## WORK TO DO
Rewrite the rows below as a numbered list, from the line containing "The height and width of the screenshot is (593, 609)." through the end of the rows, skipping any blank lines. Leave the pictures out of your list.
+++ RECORD EXCERPTS
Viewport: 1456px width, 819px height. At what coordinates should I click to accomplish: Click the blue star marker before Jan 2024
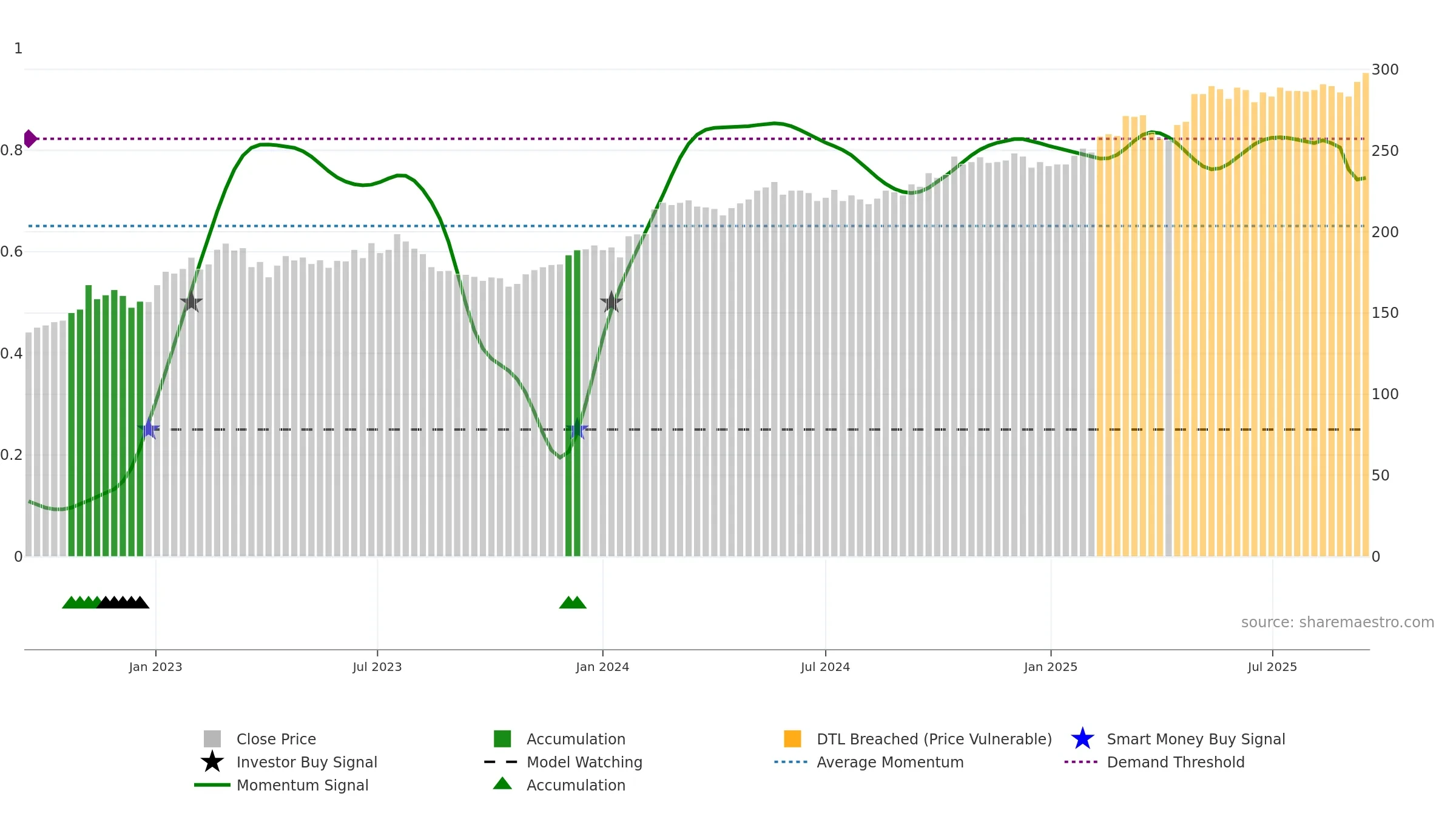pyautogui.click(x=577, y=429)
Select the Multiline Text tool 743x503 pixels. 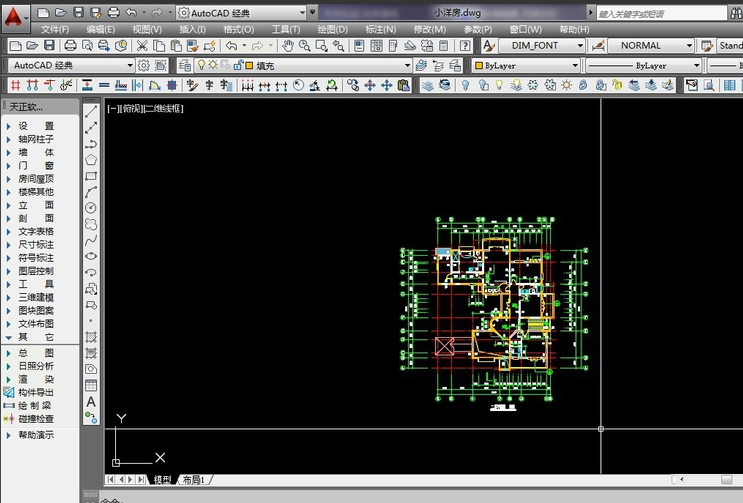tap(91, 402)
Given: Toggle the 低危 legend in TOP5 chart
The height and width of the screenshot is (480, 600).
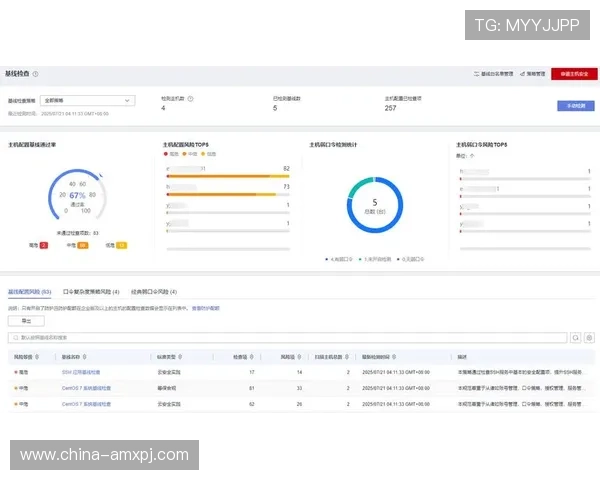Looking at the screenshot, I should click(207, 156).
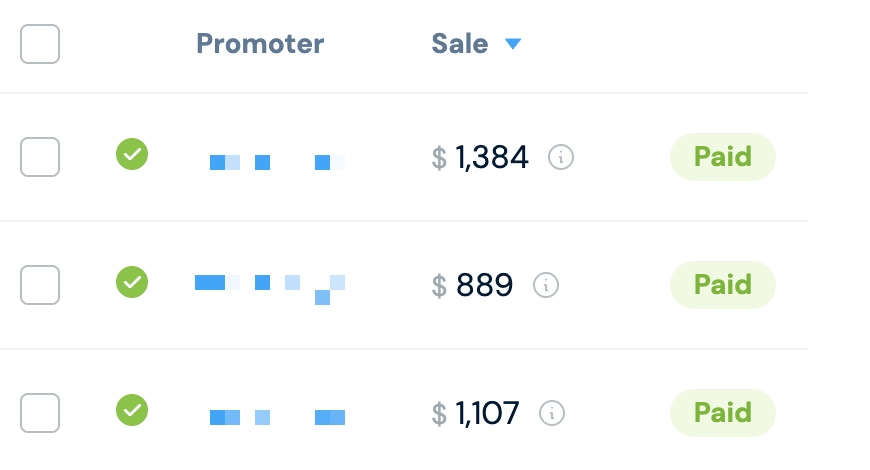Viewport: 870px width, 470px height.
Task: Click the Paid badge in $1,384 row
Action: click(x=722, y=157)
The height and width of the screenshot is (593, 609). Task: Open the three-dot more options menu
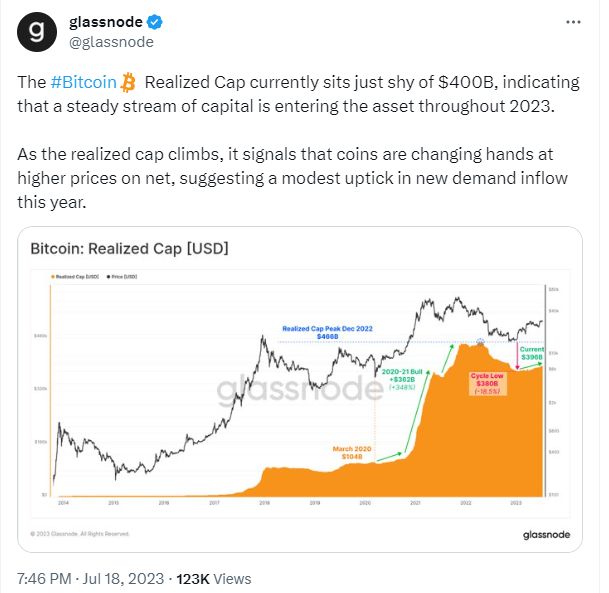570,22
++++++
## SOLUTION FOR THIS PROBLEM
1. The height and width of the screenshot is (593, 609). Task: Open the three-dot more options menu
2. 570,22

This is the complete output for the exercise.